The sickening saga of a jihadist military psychiatrist has been bizarre from beginning to end.
It came as no great surprise Wednesday when a military jury ordered the death sentence for U.S. Army Maj. Nidal Hasan, the officer-turned-terrorist who killed 13 people during a 2009 shooting rampage at Fort Hood, Texas.
The 42-year-old Maj. Hasan insisted in representing himself and freely admitted that he planned and carried out the attack to strike a blow for the Muslim cause.
After his conviction, Hasan continued to eschew legal representation and made no statements in an effort to persuade jurors not to order the death penalty. Indeed, in statements he made outside the courtroom, Hasan indicated that he preferred a sentence of death as a means of making him a martyr to the jihadist cause.
The military lawyer prosecuting the case went out of his way to warn jurors not to spare Hasan's life because Hasan prefers death and martyrdom.
"Do not be fooled. He is not giving his life. We are taking his life. This is not his gift to God. This is his debt to society," said the prosecutor, Col. Michael Mulligan.
Hasan's life is not a pleasant one. Paralyzed from being shot in the course of his murderous rampage, he has nothing to look forward to but martyrdom and the promised rewards of his faith, including 72 virgins and other heavenly repast.
But it will not come soon. News reports indicate that it could be anywhere from 10 to 15 years before Hasan is executed. President Obama or his successors could commute the penalty to life in prison. The last military execution occurred in 1961. So death by lethal injection is, at best, a long way off.
Hasan inflicted a terrible human toll on his many victims and their families and friends. But this is more than a tragedy; it is a scandal.
Hasan, a military psychiatrist and apparently not a very good one, should never have been allowed to be where he was. His military overseers repeatedly ignored signs of his increased interest in jihad, instead burying him under an avalanche of undeserved flattering fitness reports.
Further, Hasan's numerous email inquiries to the now-deceased terrorist leader Anwar al-Awlaki set off further warning signs about his intentions. But intelligence analysts and the FBI conducted only superficial inquiries into Hasan, never bothering to interview him.
A U.S. Senate report released by now-retired Connecticut Sen. Joseph Lieberman blamed the military and the FBI for ignoring information that, "with the clarity of hindsight just shouts out: 'Stop this guy before he kills somebody.'"
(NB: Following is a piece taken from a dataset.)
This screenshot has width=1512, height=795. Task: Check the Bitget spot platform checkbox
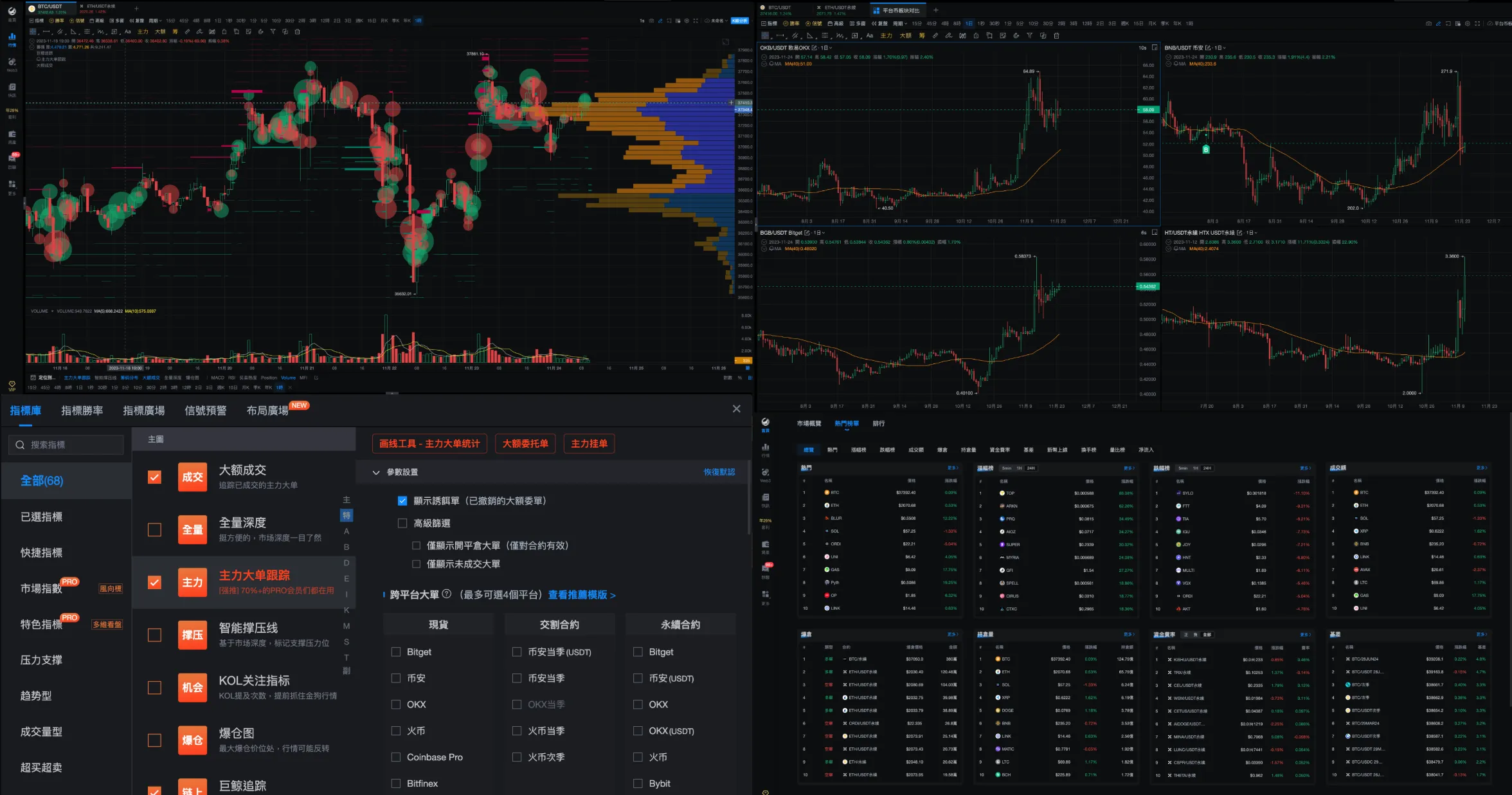pyautogui.click(x=396, y=652)
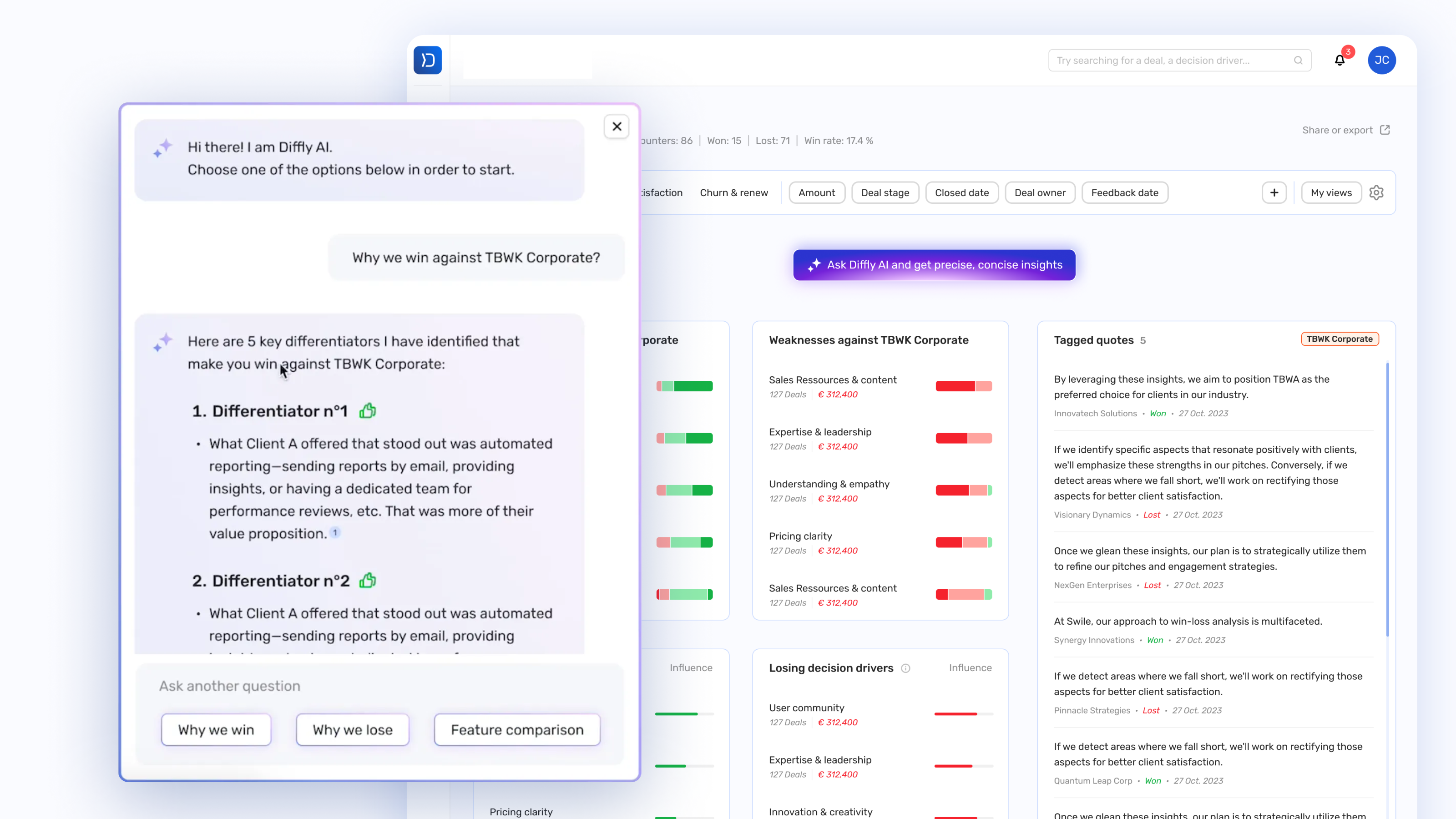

A subsequent special investigative report released in July 2012 and overseen by former FBI/CIA Director William Webster laid the institutional failures out in sorry detail and made recommendations on how to avoid similar mistakes in the future.
In response, the FBI's top brass said it "concurs with the principles underlying all the recommendations and has already taken action to implement them."
What's clear in this case is that Hasan's increasingly zealous embrace of jihad that served as a prelude to his shooting rampage was ignored by his military superiors because of their concern that they not be seen as hostile to a military environment welcoming to all people, including Muslims.
That craven and cowardly approach was compounded by the FBI's lax approach to intelligence reports linking Hasan to a known terrorist plotting attacks on Americans. After the worst happened, those in charge have tried without success to argue that the incident wasn't what it clearly was.
That politically convenient approach continues; that's why Hasan's killing spree has been officially categorized by the Obama administration as an act of "workplace violence" rather than the bloody act of terrorism it was.